* _YOUR GOAL_
The answer must be an exact reprint of the lines from the one with "How do I perform: Click the printer" through the final line of the data, with no pictures included.

● ● ● ●

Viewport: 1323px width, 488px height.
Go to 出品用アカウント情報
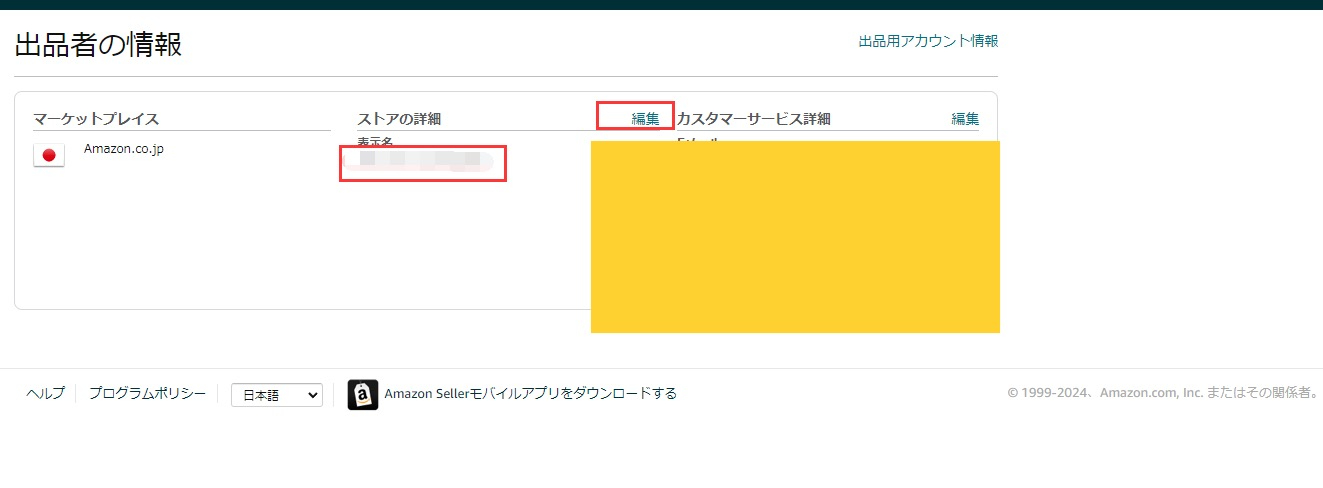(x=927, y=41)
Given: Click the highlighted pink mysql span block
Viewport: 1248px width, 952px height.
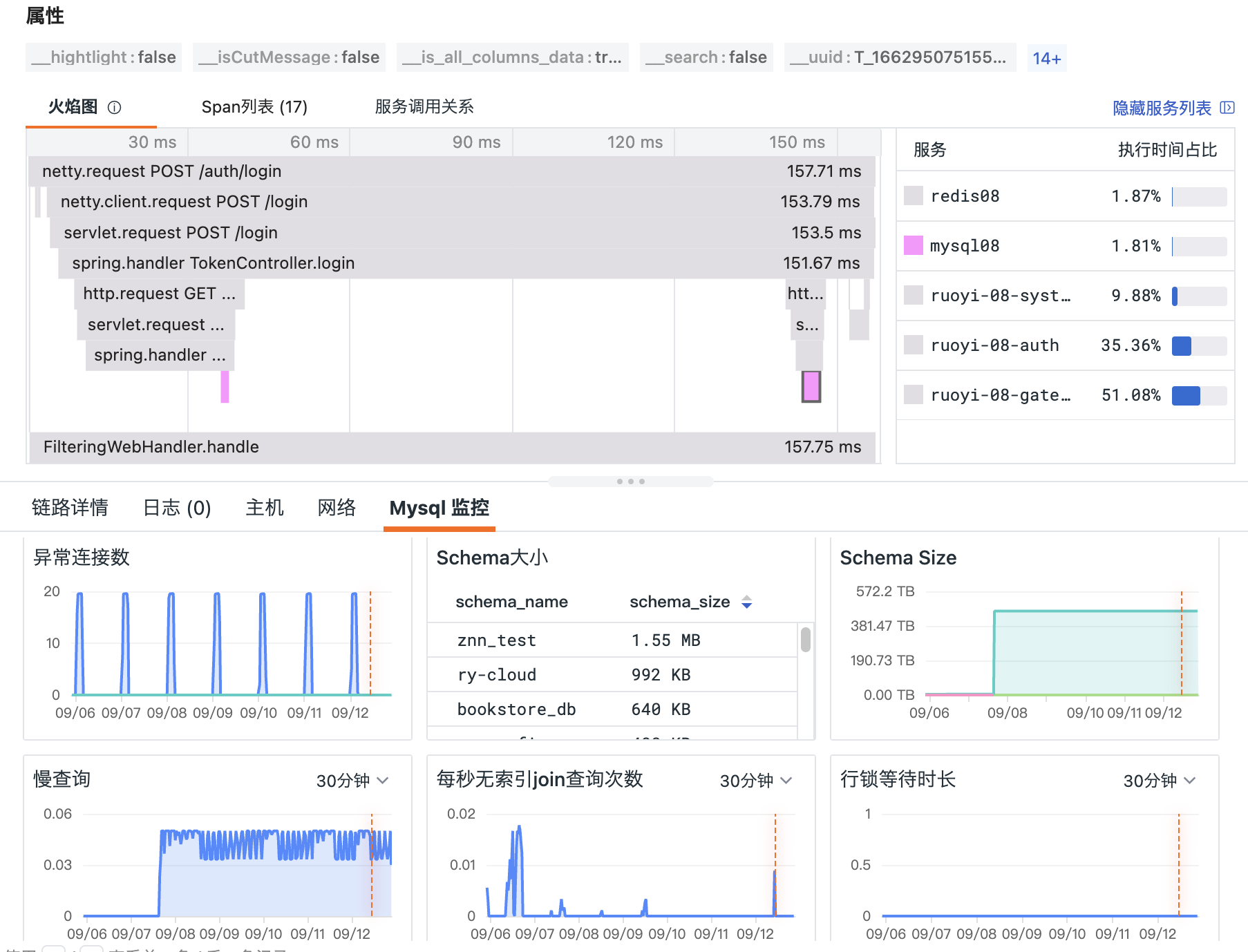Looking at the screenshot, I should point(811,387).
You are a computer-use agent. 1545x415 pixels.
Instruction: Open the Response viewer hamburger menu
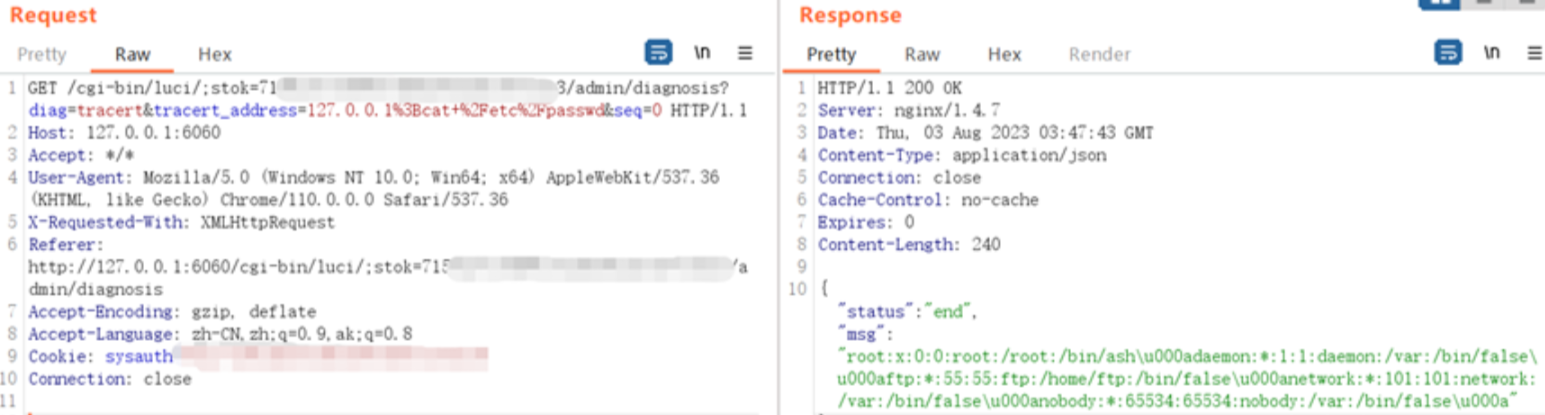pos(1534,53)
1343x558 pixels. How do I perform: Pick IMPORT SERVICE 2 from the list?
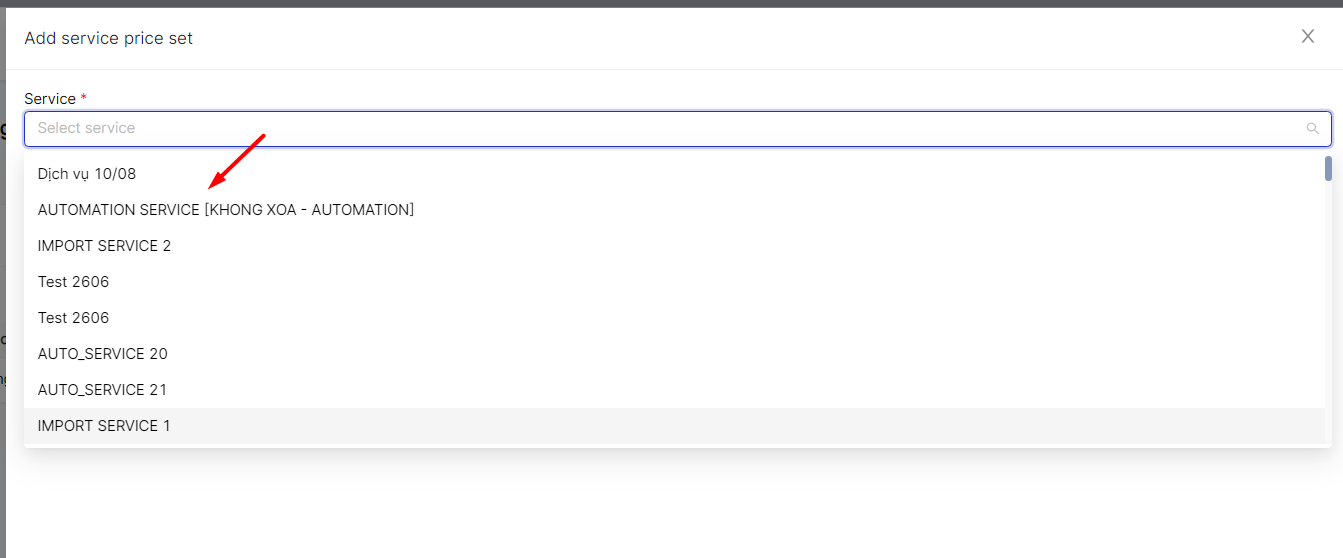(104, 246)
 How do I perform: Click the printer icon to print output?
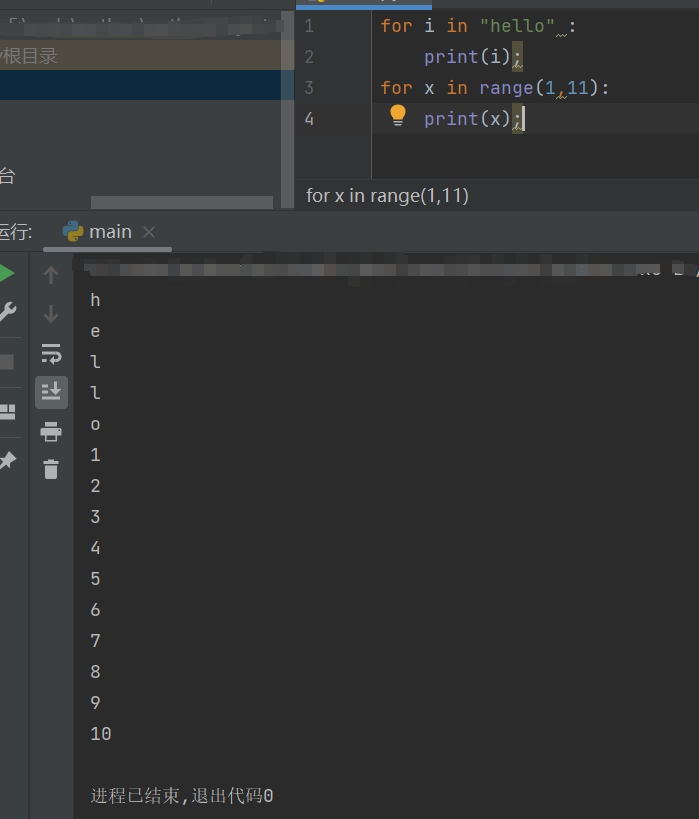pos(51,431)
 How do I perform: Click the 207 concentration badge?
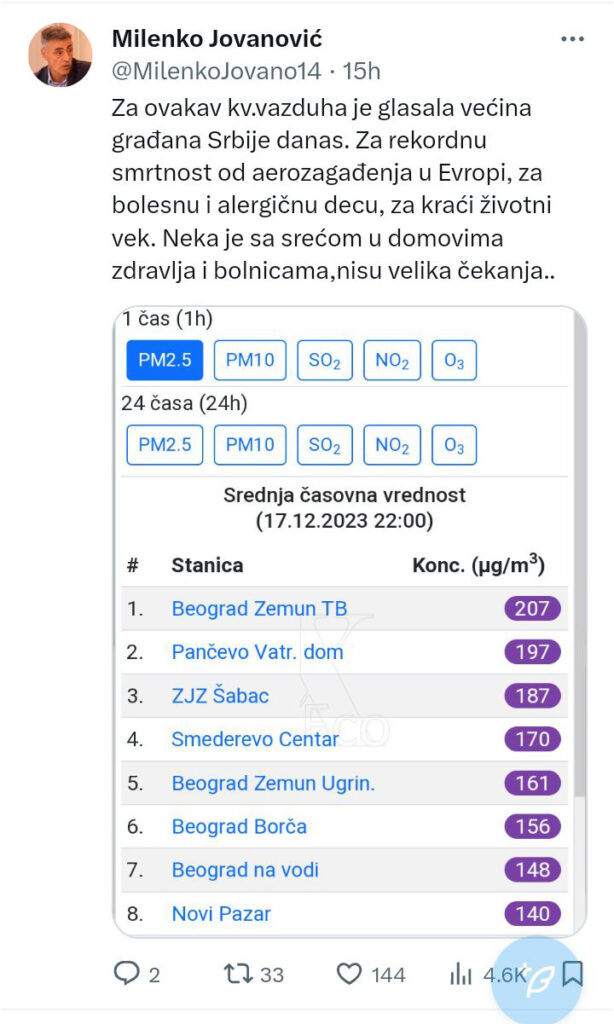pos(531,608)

● ● ● ●

* _OUTPUT OF THE EXERCISE_
 How do I perform: Click the printer icon to print output?
pos(51,431)
 How do I perform: Click the 207 concentration badge?
pos(531,608)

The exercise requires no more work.